What to do
In the entries that follow, find the line containing "Image resolution: width=800" and the line containing "The width and height of the screenshot is (1145, 580).", then retype exactly the lines from the first through the second, pictures excluded.

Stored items
* * * * * * * * *

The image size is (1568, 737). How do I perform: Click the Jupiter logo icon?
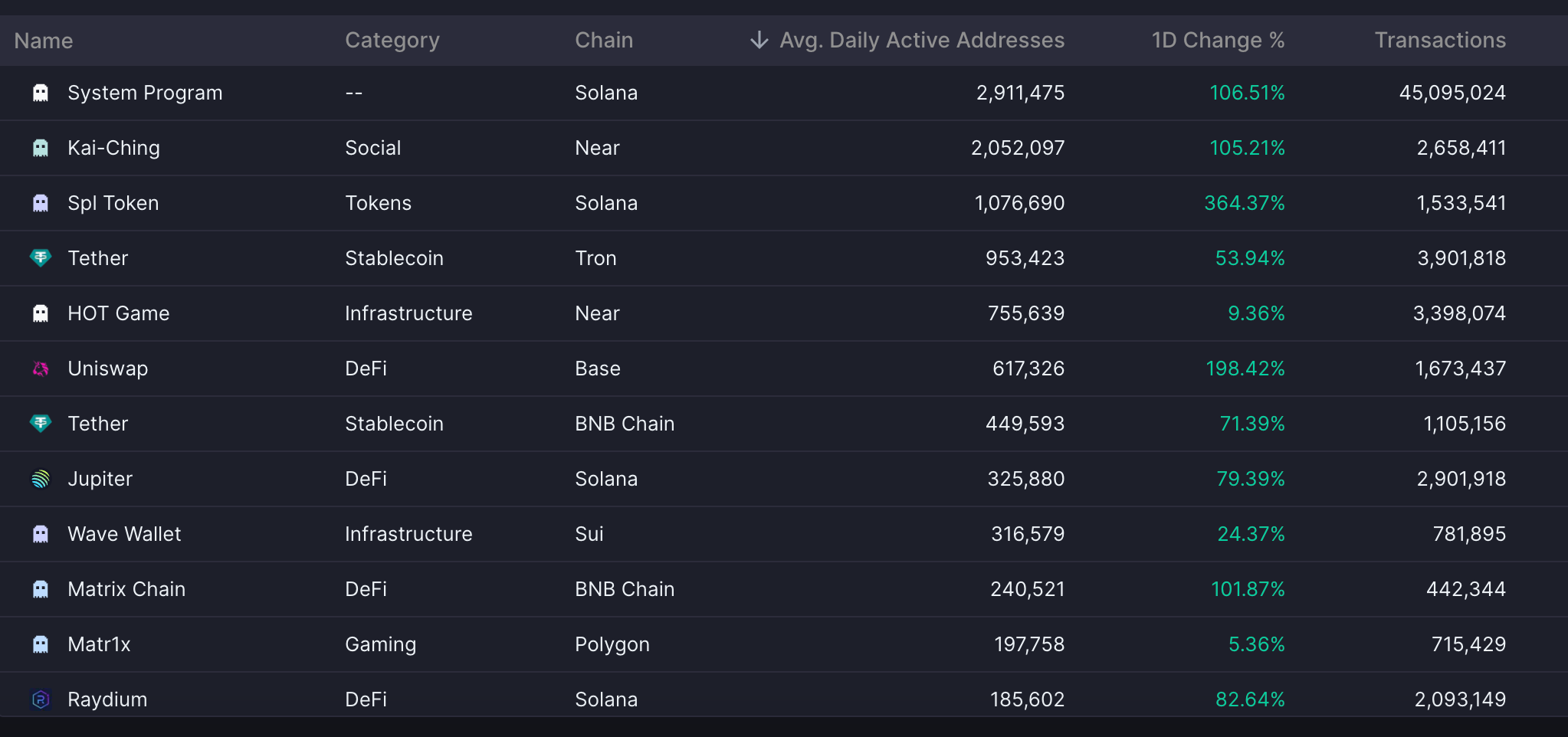(41, 479)
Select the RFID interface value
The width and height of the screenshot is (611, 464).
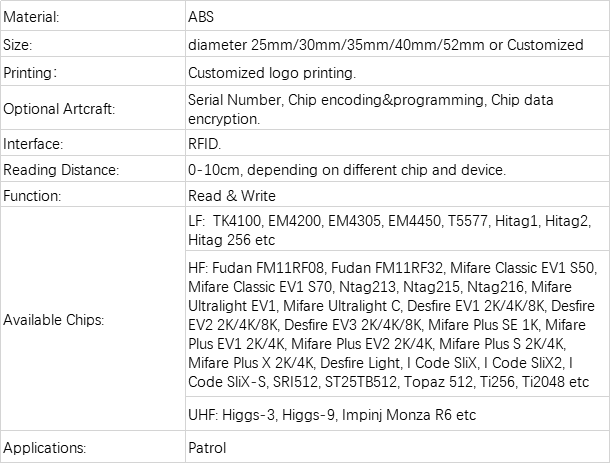pyautogui.click(x=203, y=143)
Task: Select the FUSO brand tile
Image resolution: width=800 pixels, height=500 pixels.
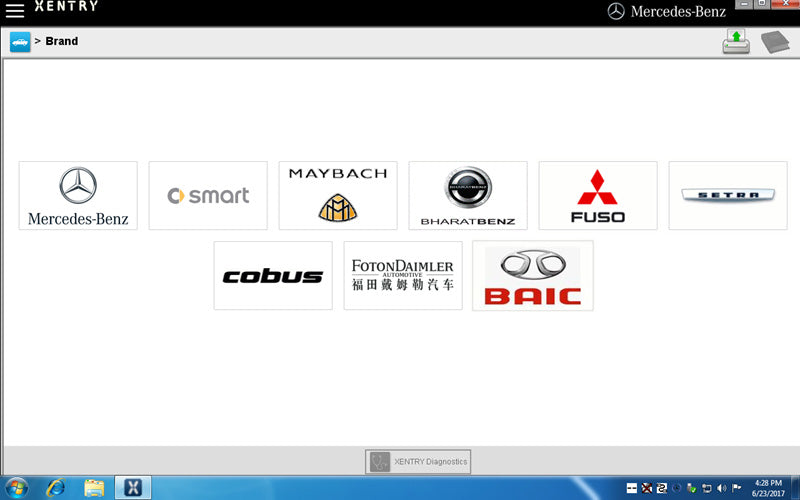Action: pos(598,196)
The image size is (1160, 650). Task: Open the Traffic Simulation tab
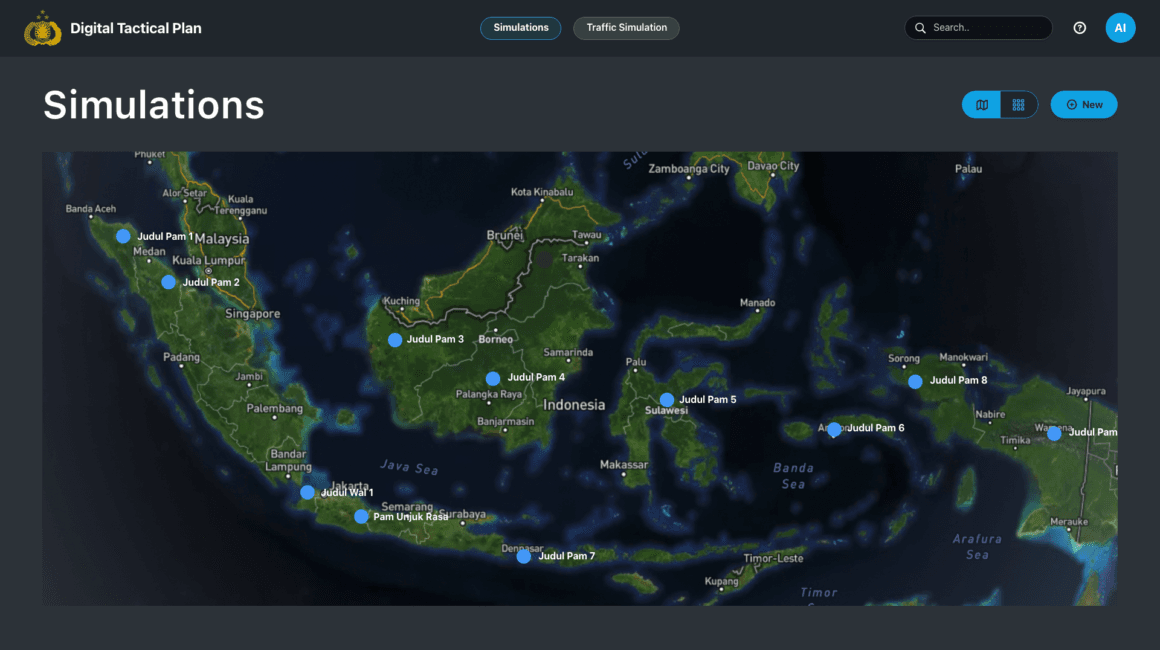point(626,28)
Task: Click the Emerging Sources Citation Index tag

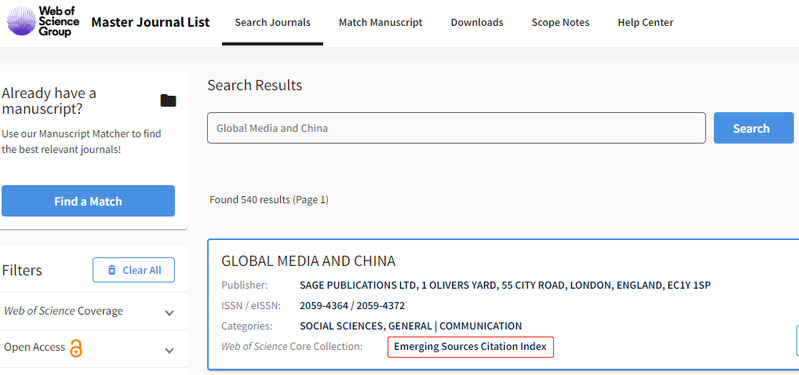Action: [x=470, y=347]
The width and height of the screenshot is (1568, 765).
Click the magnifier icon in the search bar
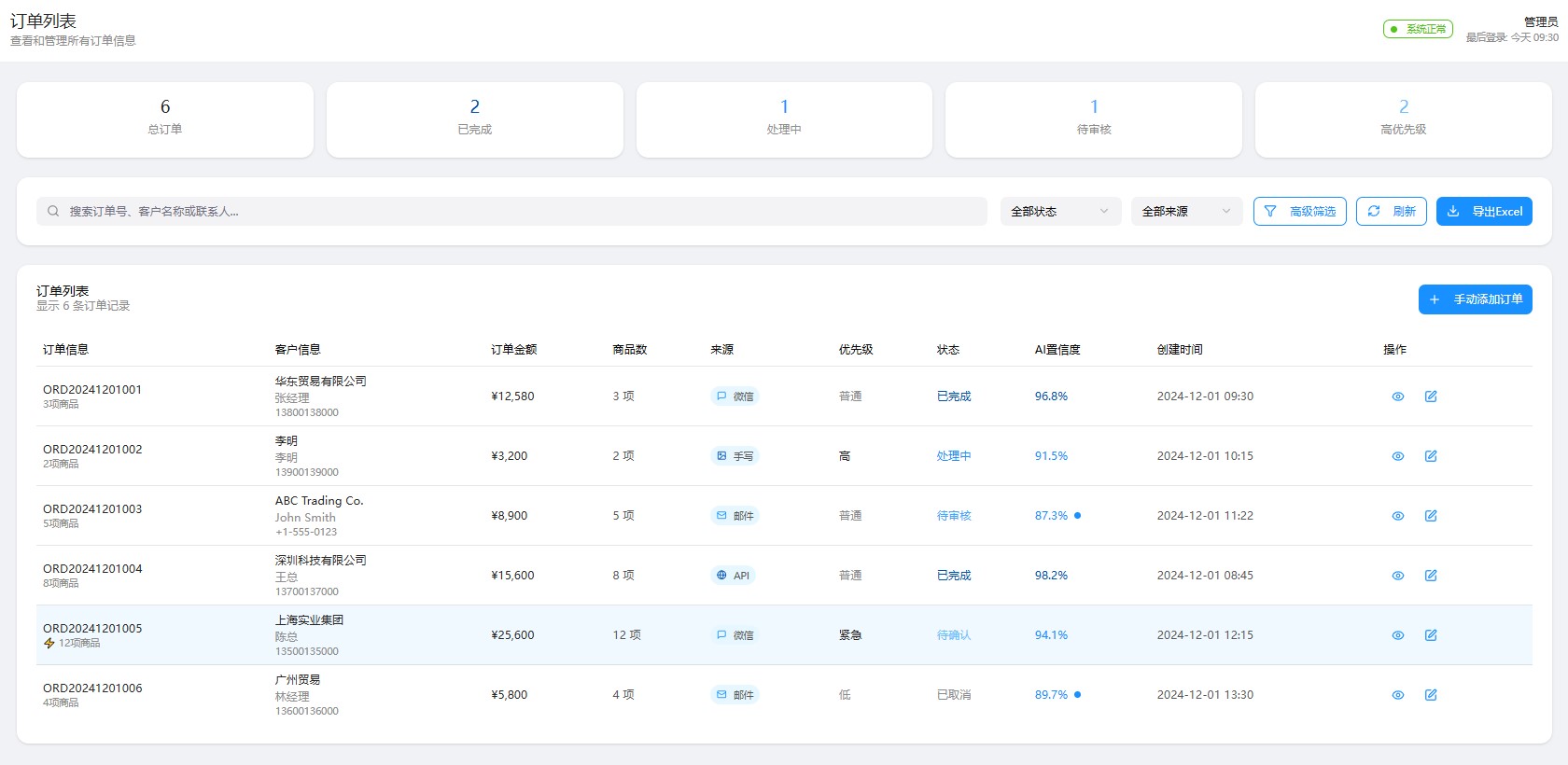tap(53, 212)
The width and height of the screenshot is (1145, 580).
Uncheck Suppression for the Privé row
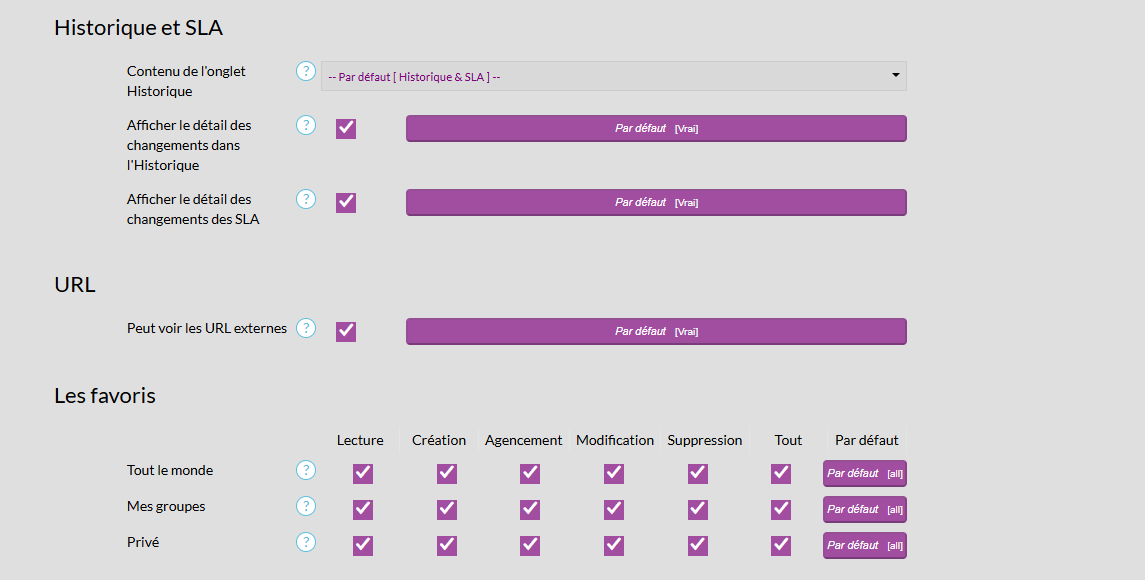pyautogui.click(x=698, y=546)
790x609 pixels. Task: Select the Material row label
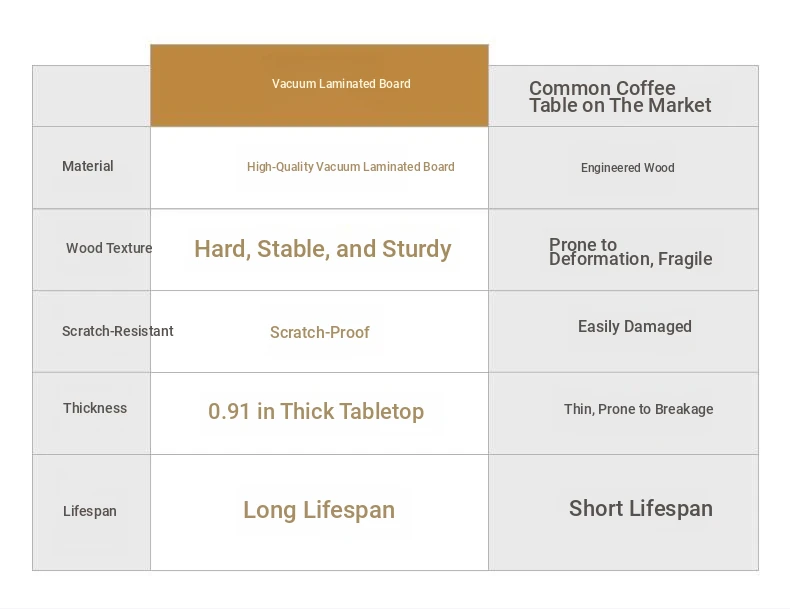(88, 166)
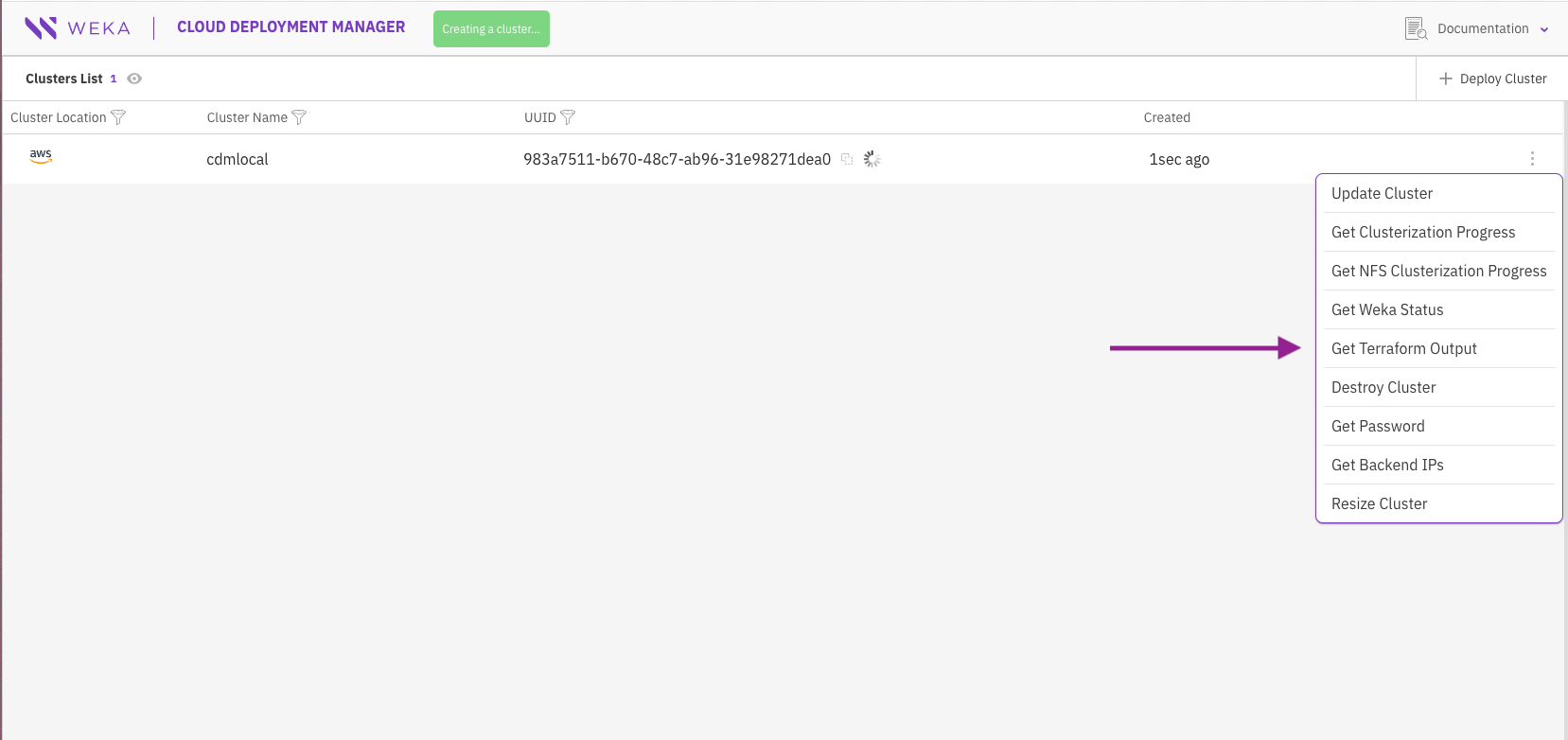1568x740 pixels.
Task: Click the UUID column filter icon
Action: 568,117
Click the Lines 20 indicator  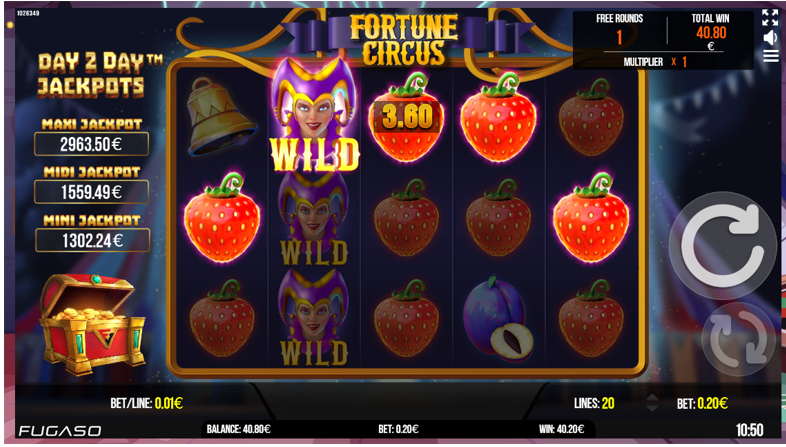(x=594, y=403)
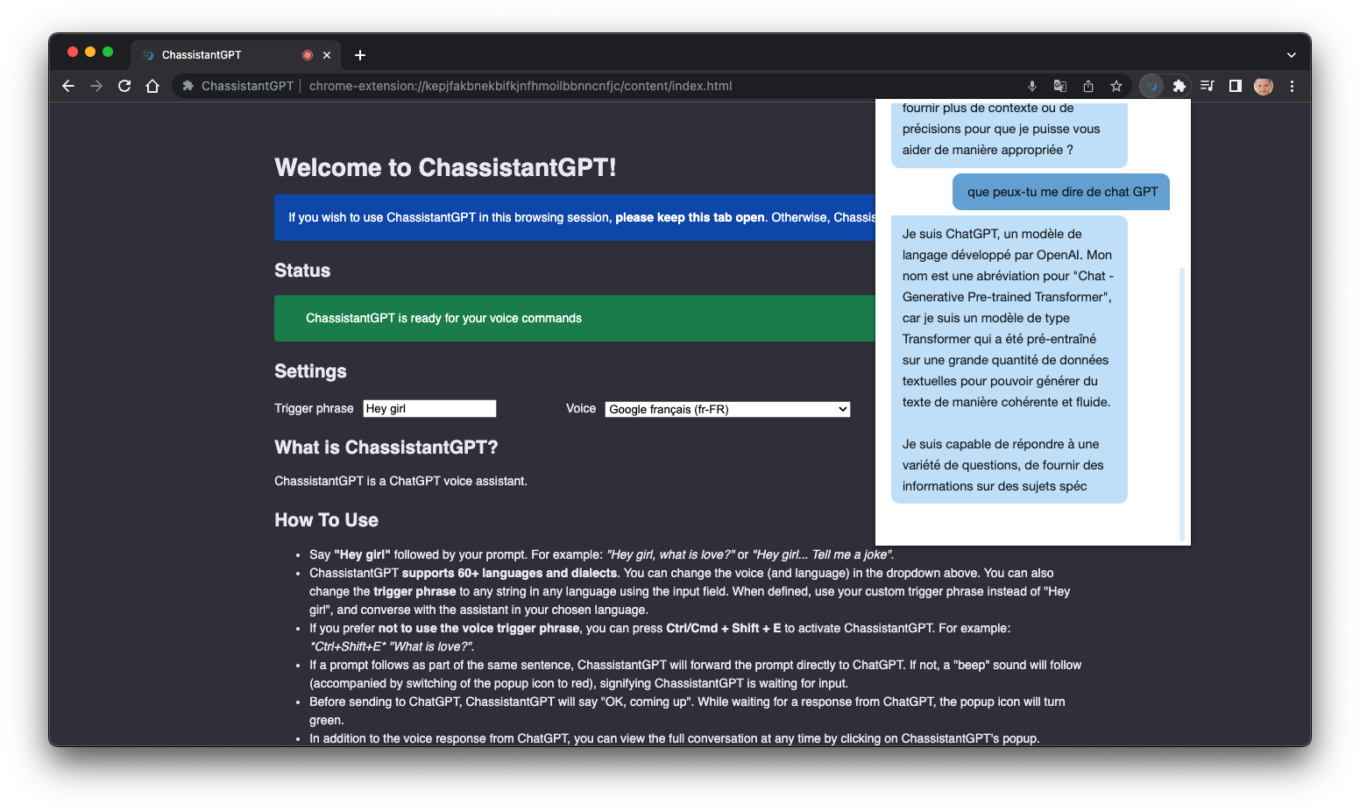The width and height of the screenshot is (1360, 811).
Task: Select the ChassistantGPT browser tab
Action: 215,55
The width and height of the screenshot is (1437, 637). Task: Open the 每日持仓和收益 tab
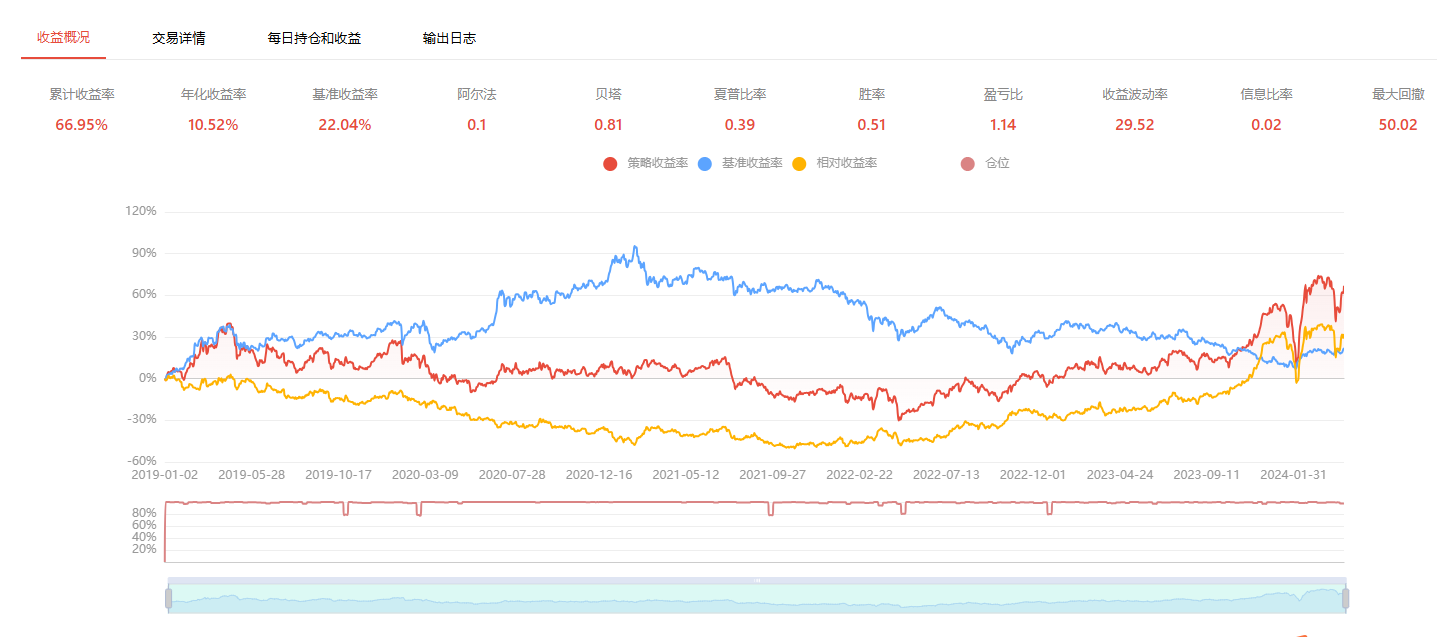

* * * * * * * * *

Answer below
Image resolution: width=800 pixels, height=500 pixels.
Action: pos(598,196)
The image size is (1160, 650). Task: Open the Traffic Simulation tab
point(626,28)
Task: Click the Emerging Sources Citation Index tag

Action: [x=470, y=347]
The width and height of the screenshot is (1568, 765).
Click the magnifier icon in the search bar
tap(53, 212)
The width and height of the screenshot is (1145, 580).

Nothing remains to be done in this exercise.